• **The problem**:
Repeat every line from the line containing "This screenshot has width=966, height=604." to the end of the data, exactly. Leave the pictures out.

(Stored data entries)
▽

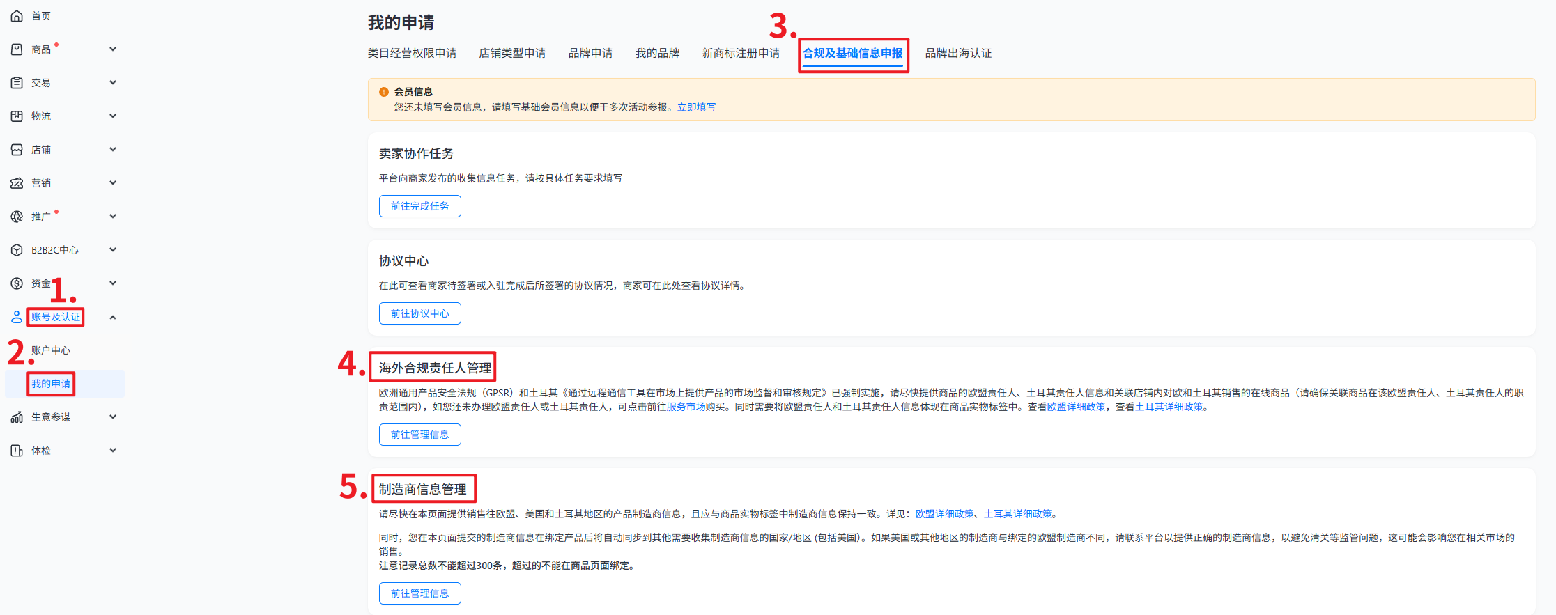1556x615 pixels.
Task: Click the 资金 dollar coin icon
Action: pyautogui.click(x=17, y=283)
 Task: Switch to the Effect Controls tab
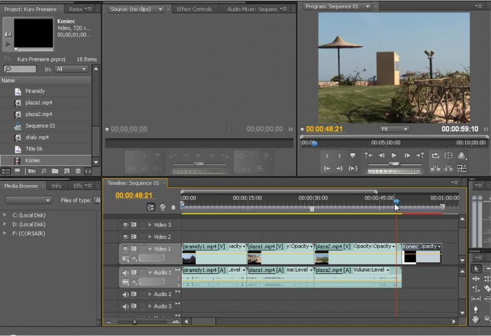[x=193, y=9]
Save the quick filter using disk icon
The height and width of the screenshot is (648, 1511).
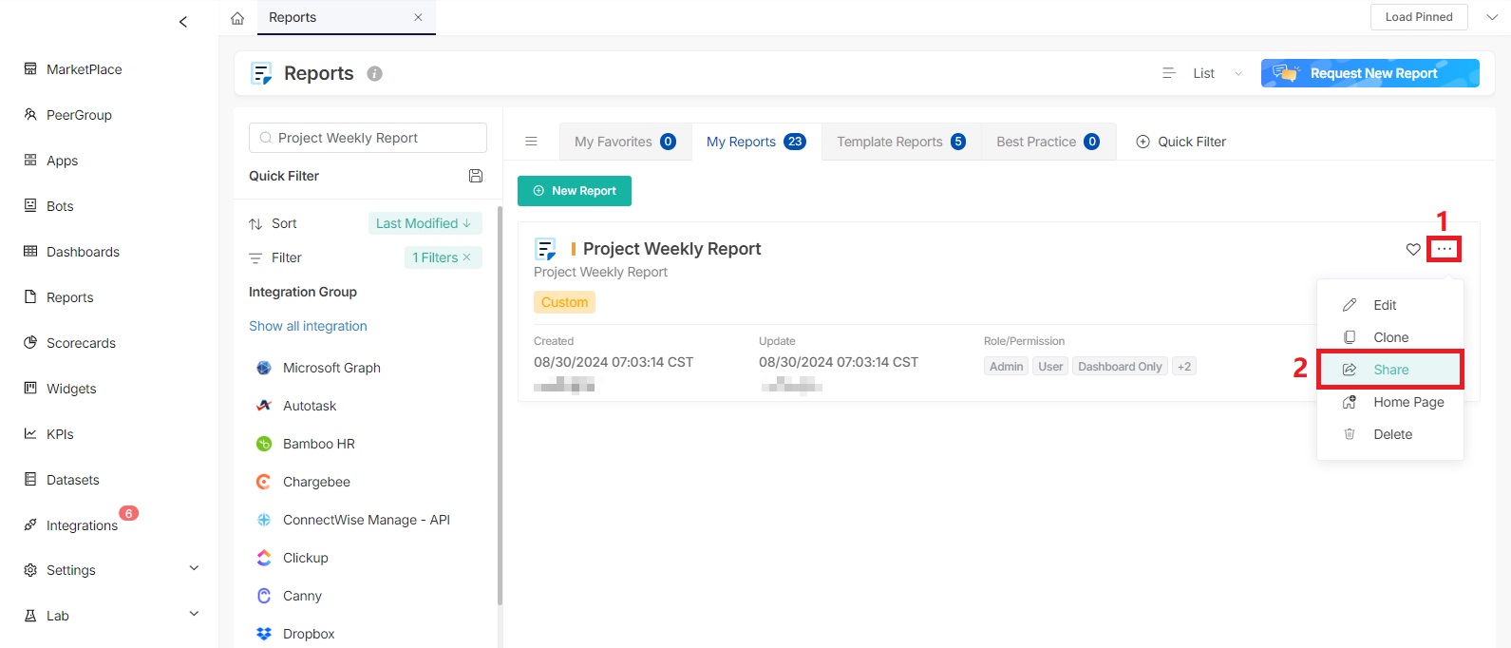tap(476, 176)
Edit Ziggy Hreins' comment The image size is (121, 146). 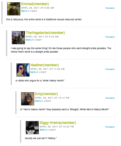tap(53, 130)
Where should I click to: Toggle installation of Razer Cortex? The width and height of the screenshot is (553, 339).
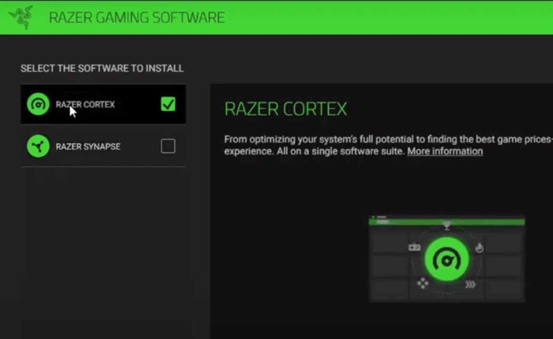(x=168, y=104)
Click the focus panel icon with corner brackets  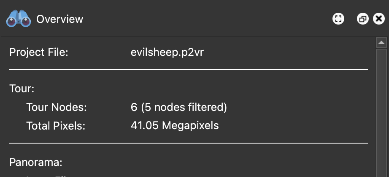[338, 19]
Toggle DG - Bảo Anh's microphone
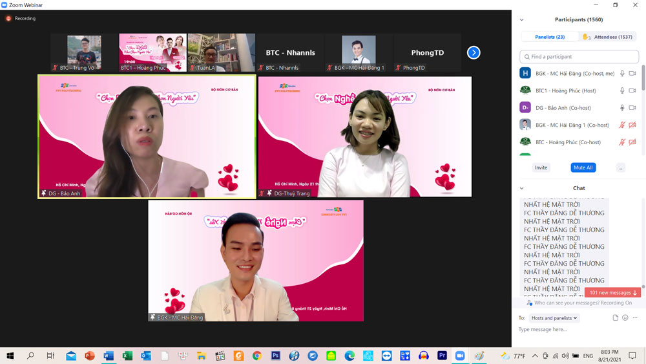This screenshot has width=646, height=364. [x=622, y=107]
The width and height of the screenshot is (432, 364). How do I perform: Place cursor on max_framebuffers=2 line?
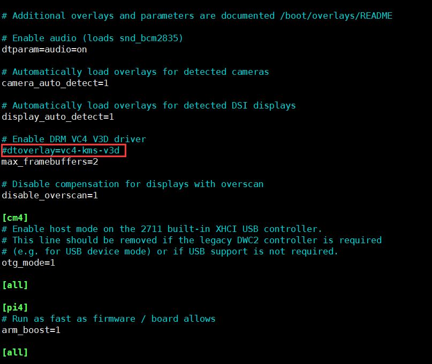coord(50,161)
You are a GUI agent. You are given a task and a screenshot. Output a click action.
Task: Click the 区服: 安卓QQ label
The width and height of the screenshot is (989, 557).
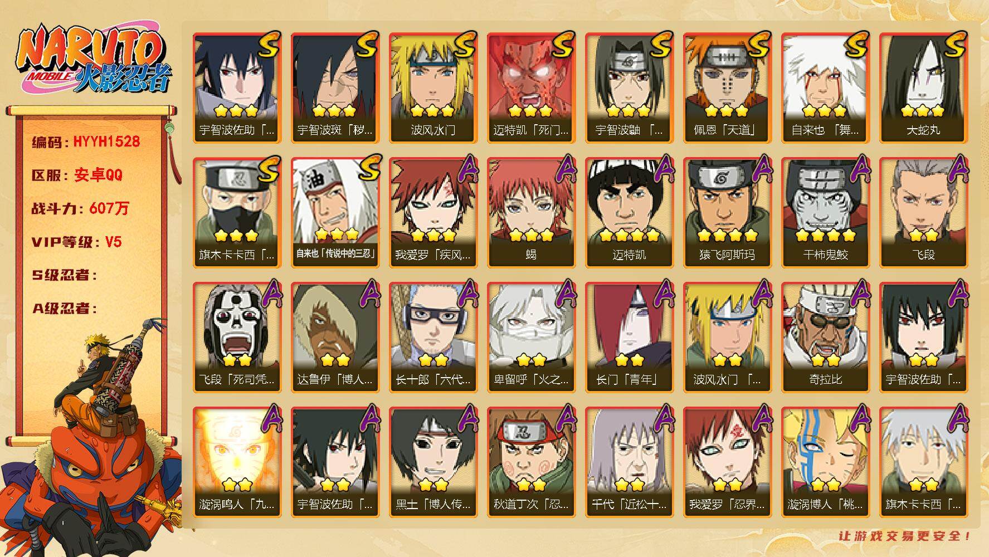[x=77, y=175]
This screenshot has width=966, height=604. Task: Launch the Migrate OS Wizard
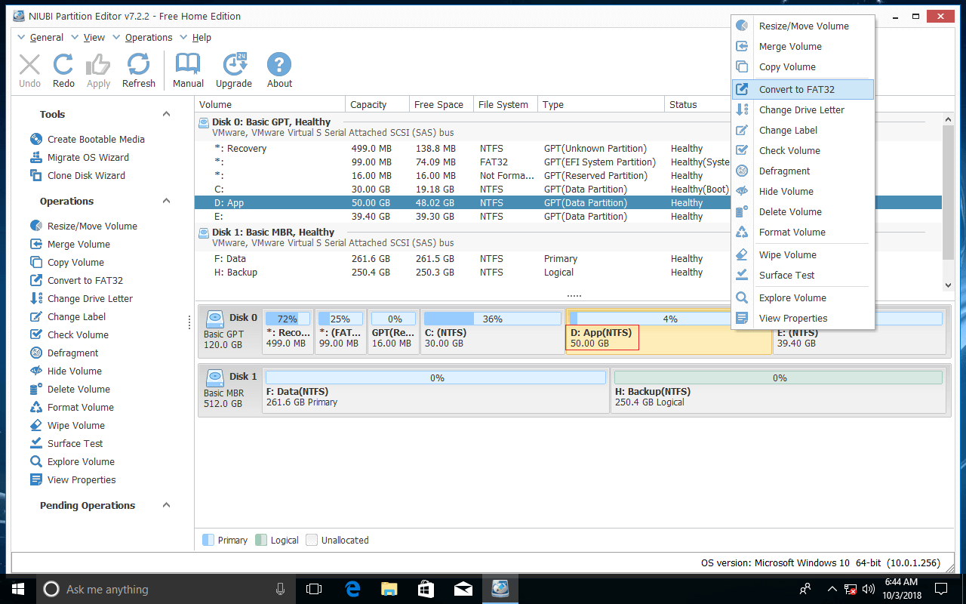coord(88,157)
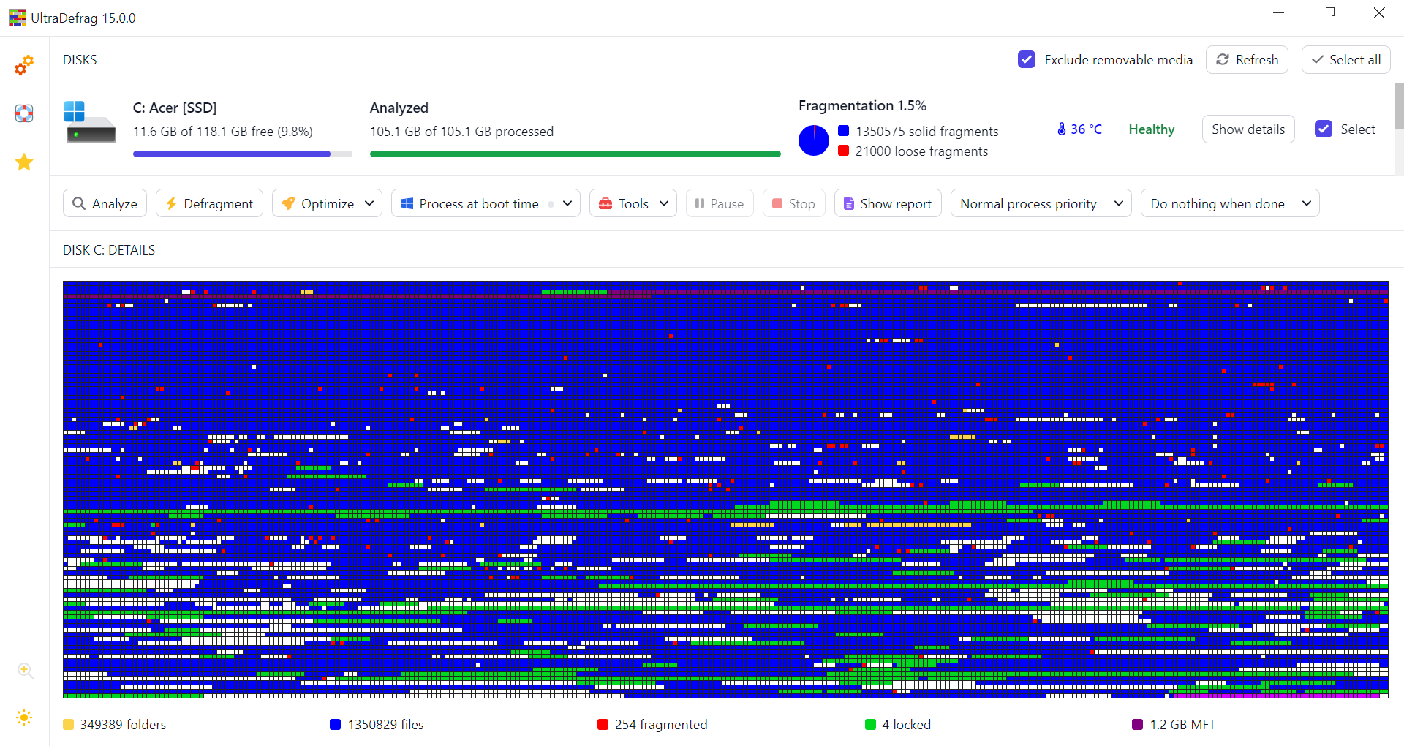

△

• **Written response**:
This screenshot has width=966, height=604. Task: Launch the Migrate OS Wizard
coord(88,157)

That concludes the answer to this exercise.